Today was a good day, my knee that had been bothering me is toned down a lot, did not interfere with my workout at all. In fact, this was one of my better workouts, keeping up a steady pace on the heavy bag, getting my jump kicks just a bit more coordinated.
We did a “ladder” on kicks, counting one kick from each side, then two kicks from each side, up to six and then back down again. In my younger days this would have been considerably easier, but two years ago it would have been nearly impossible.
By the way, Trisha said that I should relate this to you guys so that you know the importance of stretching. Last Saturday I put together two large rather complex shelves 6′ x 6′ each. As you might imagine, there is a lot of bending, kneeling, lifting and other awkward movements, all told about 9 hours of effort and a drenched t-shirt. Afterward I was sore all over and moving very slowly, a bit surprised given my workout regimen.

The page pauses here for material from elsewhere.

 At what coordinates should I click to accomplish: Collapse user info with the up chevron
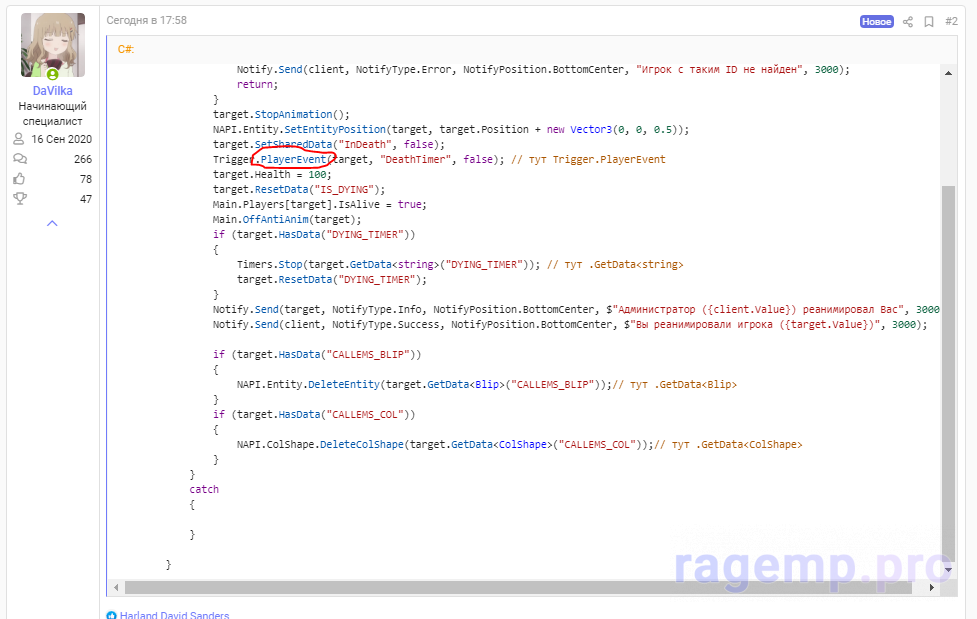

Since stretching was on my schedule, I decided that I just as well get it done. To my great surprise, after 30 minutes of stretching, I felt great! The soreness in my legs, back and arms were gone and I no longer felt like an old man! I know I haven’t reached my goal of 20 years younger just yet, but it was a pretty good feeling.
On another note, I’m PISSED.
I had had a discussion with Trisha about Tae Kwon Do (in which I had at one time earned a blackbelt) and Muy Thai Boxing. It is obvious that Muy Thai practitioners are a lot more serious, and engage in full contact practice often, which makes them very well equipped for full contact competition (and yes, very badass!). Yes, they punch and kick trees, they harden themselves beyond what Americans are usually able to do in their busy lives.
On the other hand, Tae Kwon Do in America is not as intense and dangerous, but as I recall from my training, they are usually more agile, their kicks are better in technique, the combinations are better and they have a more rounded tool kit for fighting. It is also very structured so kids can learn in a definitive way.
And while you see numerous instances where Muy Thai fighter defeat Tae Kwon Do fighters because of leg kicks (which are illegal in TKD tournaments, so they have no idea what havoc is about to be wreaked) and flat out killer instincts, I mentioned that if I had kids and wanted them in the martial arts I would start them in Tae Kwon Do and transition them to Muy Thai and Brazilian Jiu Jitzu later. Trisha had trepidation about this. She has a Karate background and said that the transition to Muy Thai from other styles was tough, especially the kicking.
This was puzzling to me because I thought the kicks were rather similar. So I went to youtube to find some comparisons.
The first video I found a guy demonstrating the classic round kick, but not using proper technique. He was coming in straight and twisting rather than arcing around as I was taught. Wrong! The second video…the same. The third video … the same.
Then it occurred to me that the Tae Kwon Do that I studied was the old combat style with the wide stances, hard blocks and powerful techniques designed to knock someone out with one blow. I remembered that after I had graduated college and looked around for schools in my new location, most of the schools had shortened the stances and changed some techniques. I kept my old techniques.
The reason they changed was that the modified techniques were slightly faster and they wanted to win tournaments. These were point fighting tournaments where everyone is buried in pads, speed is valued over power and a mere touch was scored as a point. Never mind that the new techniques were very bad physics and could never be competitive in a MMA.
Now that MMA has come to the forefront, the new Tae Kwon Do techniques seem to me to be the equivalent of slap fighting. While my own style of Tae Kwon Do kicking is similar to Muy Thai and possibly adaptable, the new Tae Kwon Do techniques are completely wrong in a combat sense. They have ruined this fighting art, and yes, I am pissed. And if I have children and want them to learn Tae Kwon Do, I will find someone who is old school, like me.